[小ネタ] 特殊なショートカットをタイプする、専用キーボードを作る

(更新

Making a special USB keyboard to send a keyboard shortcut.

今日も小ネタです。

背景

いま、とある仕事で Wayland + Weston で動作する Qt アプリを試作しています。Wayland ってのは私もよく分からないのですが、軽量な X Window サーバーみたいなものでしょうか。

アプリの試作をしているので、ときどき画面のキャプチャを取りたくなるのですが、調べてみると Weston での画面キャプチャには「Super + s」というキー操作をしないといけないのだそうです。(参考

Super ってなんやねん?

Alt とか Meta ってのは聞いたことがありますが、Super は分かりませんでした。いろいろ調べてみると、どうもいわゆる「Windows キー」が該当するそうです。

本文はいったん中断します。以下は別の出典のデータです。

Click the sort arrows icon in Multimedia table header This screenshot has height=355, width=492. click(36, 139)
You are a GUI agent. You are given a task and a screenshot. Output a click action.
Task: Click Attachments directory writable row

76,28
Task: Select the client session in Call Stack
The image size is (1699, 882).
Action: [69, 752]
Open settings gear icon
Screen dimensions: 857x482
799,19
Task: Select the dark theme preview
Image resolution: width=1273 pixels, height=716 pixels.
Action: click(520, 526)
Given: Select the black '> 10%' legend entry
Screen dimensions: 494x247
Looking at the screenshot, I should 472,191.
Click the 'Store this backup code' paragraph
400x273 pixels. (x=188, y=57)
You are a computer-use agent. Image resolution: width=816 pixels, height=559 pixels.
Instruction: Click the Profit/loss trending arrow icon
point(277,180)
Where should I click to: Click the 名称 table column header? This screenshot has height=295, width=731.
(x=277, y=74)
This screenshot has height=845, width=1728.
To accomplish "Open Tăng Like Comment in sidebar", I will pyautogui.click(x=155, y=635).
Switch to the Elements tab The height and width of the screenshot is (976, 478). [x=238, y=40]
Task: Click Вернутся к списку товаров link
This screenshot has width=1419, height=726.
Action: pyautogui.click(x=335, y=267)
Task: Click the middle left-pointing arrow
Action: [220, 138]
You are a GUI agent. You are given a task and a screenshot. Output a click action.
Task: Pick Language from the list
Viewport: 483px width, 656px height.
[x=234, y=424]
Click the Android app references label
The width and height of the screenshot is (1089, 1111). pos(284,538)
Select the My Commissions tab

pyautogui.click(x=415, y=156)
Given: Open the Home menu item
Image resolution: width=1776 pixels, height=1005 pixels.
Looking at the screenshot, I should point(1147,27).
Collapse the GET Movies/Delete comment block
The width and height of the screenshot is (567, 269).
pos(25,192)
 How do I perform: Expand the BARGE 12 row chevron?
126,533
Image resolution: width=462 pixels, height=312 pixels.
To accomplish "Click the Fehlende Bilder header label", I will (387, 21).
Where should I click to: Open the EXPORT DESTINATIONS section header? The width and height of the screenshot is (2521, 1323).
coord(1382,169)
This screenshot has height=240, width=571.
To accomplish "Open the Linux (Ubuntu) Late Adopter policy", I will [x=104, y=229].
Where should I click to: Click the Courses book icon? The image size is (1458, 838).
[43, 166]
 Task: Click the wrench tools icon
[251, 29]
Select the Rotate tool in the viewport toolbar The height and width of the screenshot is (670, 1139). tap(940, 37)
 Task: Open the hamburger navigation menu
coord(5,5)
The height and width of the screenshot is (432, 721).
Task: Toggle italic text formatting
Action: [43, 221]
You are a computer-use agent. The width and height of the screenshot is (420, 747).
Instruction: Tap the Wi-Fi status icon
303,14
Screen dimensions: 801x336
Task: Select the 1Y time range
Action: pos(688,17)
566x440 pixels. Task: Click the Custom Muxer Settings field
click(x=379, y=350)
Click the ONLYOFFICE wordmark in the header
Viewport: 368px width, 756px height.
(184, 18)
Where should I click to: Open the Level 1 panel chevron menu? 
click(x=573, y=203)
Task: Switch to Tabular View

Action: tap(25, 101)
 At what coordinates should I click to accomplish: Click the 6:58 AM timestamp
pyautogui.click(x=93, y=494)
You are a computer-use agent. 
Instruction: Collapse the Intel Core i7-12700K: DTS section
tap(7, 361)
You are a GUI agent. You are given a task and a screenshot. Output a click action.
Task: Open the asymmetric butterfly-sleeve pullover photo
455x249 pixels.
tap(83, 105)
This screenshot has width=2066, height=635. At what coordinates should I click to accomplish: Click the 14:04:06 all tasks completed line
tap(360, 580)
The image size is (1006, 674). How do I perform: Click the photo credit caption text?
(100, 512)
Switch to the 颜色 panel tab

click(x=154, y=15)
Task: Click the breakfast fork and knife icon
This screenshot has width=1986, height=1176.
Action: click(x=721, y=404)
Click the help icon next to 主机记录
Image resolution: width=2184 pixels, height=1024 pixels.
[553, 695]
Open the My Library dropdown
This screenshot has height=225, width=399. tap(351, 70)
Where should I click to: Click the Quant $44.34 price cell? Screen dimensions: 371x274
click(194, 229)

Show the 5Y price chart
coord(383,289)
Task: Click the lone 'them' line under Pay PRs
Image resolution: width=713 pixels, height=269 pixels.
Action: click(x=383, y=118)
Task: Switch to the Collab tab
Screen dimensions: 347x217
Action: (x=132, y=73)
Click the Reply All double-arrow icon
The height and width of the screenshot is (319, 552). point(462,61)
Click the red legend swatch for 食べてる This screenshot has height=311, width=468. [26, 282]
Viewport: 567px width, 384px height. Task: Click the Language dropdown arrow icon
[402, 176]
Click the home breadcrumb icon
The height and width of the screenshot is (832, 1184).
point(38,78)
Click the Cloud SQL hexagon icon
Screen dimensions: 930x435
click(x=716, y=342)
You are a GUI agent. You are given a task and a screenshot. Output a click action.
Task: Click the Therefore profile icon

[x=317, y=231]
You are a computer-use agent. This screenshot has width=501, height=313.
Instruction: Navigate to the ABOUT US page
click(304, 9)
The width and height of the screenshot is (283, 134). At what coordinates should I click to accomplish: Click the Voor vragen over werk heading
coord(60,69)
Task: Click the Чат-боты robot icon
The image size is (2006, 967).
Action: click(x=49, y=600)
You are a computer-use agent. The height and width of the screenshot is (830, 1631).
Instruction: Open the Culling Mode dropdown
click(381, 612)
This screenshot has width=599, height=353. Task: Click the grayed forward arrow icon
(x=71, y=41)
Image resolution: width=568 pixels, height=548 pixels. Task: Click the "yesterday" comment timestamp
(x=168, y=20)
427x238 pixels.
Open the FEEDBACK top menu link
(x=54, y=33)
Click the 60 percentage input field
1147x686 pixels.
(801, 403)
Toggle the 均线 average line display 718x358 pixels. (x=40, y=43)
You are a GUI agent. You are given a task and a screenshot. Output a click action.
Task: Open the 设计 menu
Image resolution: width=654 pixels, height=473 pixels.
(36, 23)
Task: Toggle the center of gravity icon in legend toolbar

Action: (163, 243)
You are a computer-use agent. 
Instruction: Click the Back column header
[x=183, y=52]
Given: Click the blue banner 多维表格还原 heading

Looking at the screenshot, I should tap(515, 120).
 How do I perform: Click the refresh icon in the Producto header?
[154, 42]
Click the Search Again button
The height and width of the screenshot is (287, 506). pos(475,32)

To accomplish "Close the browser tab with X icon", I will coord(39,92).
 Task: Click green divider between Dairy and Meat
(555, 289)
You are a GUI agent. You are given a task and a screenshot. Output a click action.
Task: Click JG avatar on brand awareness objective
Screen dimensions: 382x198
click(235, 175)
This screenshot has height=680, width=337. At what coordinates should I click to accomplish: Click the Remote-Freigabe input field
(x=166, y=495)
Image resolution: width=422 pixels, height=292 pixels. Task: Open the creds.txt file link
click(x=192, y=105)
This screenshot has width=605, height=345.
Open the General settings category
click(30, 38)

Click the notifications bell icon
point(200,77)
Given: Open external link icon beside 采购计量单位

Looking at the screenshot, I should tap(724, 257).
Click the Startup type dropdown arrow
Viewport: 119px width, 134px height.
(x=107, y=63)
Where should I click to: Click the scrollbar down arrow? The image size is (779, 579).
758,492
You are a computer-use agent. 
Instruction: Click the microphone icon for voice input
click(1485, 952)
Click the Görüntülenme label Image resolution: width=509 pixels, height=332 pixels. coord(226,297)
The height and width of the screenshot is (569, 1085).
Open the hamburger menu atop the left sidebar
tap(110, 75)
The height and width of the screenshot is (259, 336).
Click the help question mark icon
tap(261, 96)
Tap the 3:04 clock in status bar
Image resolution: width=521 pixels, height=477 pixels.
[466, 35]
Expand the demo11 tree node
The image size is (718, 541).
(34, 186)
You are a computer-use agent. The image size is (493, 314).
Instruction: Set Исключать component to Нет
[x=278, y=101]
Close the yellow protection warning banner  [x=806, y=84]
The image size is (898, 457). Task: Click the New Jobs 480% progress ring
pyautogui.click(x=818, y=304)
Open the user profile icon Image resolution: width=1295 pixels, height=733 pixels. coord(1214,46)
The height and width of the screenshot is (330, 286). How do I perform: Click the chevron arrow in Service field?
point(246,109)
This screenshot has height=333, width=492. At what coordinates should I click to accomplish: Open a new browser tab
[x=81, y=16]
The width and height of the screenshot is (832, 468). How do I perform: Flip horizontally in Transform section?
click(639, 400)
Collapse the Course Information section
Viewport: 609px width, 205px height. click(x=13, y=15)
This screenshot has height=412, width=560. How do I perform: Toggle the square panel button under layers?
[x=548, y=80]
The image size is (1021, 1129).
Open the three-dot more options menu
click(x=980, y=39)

私は困りました。私は旧 PFU 時代からの Happy Hacking Keyboard(通称 HHK)ファンだからです。私の使っているモデルは PD-KB02 といって、18年ほど前に購入したものです。当たり前(?)ですが、Windows キーなどという軟弱なキーはありません!(← 自慢してどうする)

Arduino で USB キーボードを作る

思い切って Amazon で安いキーボードを買おうかと思ったのですが、それでは私の HHK が可哀想です。意を決して、Arduino の USB HID クラスライブラリで Super + s を押すだけの専用キーボードを作ることにしました。この辺の説明が詳しいですね。

ちなみに、Arduino の Keyboard ライブラリが使えるのは、現状では Atmel の 32u4 か SAMD21 マイコンを搭載したモデルに限られます。(参考

さて、パーツ箱の中をごそごそしてみたのですが、以前に買ったはずの Arduino Pro Micro(32u4 搭載)が見当たりません。何か別の試作に使ってしまったのか、あるいはどこか違う場所にしまったのか。。。(歳は取りたくありませんね。)

キーボードを作るのに 32ビットマイコンはもったいないなあ、と思ったのですが、SparkFun サイトで調べてみると、いまや価格は 1ドルしか違わないのですね。

SAMD21 マイコンで行こう

という訳で SAMD21 マイコンを見つけ出し(これはなぜか、たくさん持ってる)、早速コードを書いてみました。

#include "Keyboard.h"

void setup() {
    Keyboard.begin();
}

void loop() {
    delay(1000);

    Keyboard.press(KEY_LEFT_GUI);
    delay(100);
    Keyboard.press('s');
    delay(100);
    Keyboard.releaseAll();

    for (;;)
        ;
}

KEY_LEFT_GUI というのが Super キー(modifier)ですね。

完成

これで無事に画面キャプチャが取れるようになりました。めでたし、めでたし。

追記(2020/9/27)

まず最初に、USB HID のキーマップはこちらが参考になります。それを読むと、日本語キーボードの「変換」キーはコード(usage ID)が 138、「無変換」が 139 であることがわかります。また、Super というモディファイアキーは、Mac だといわゆる Cmd キーが該当するようです。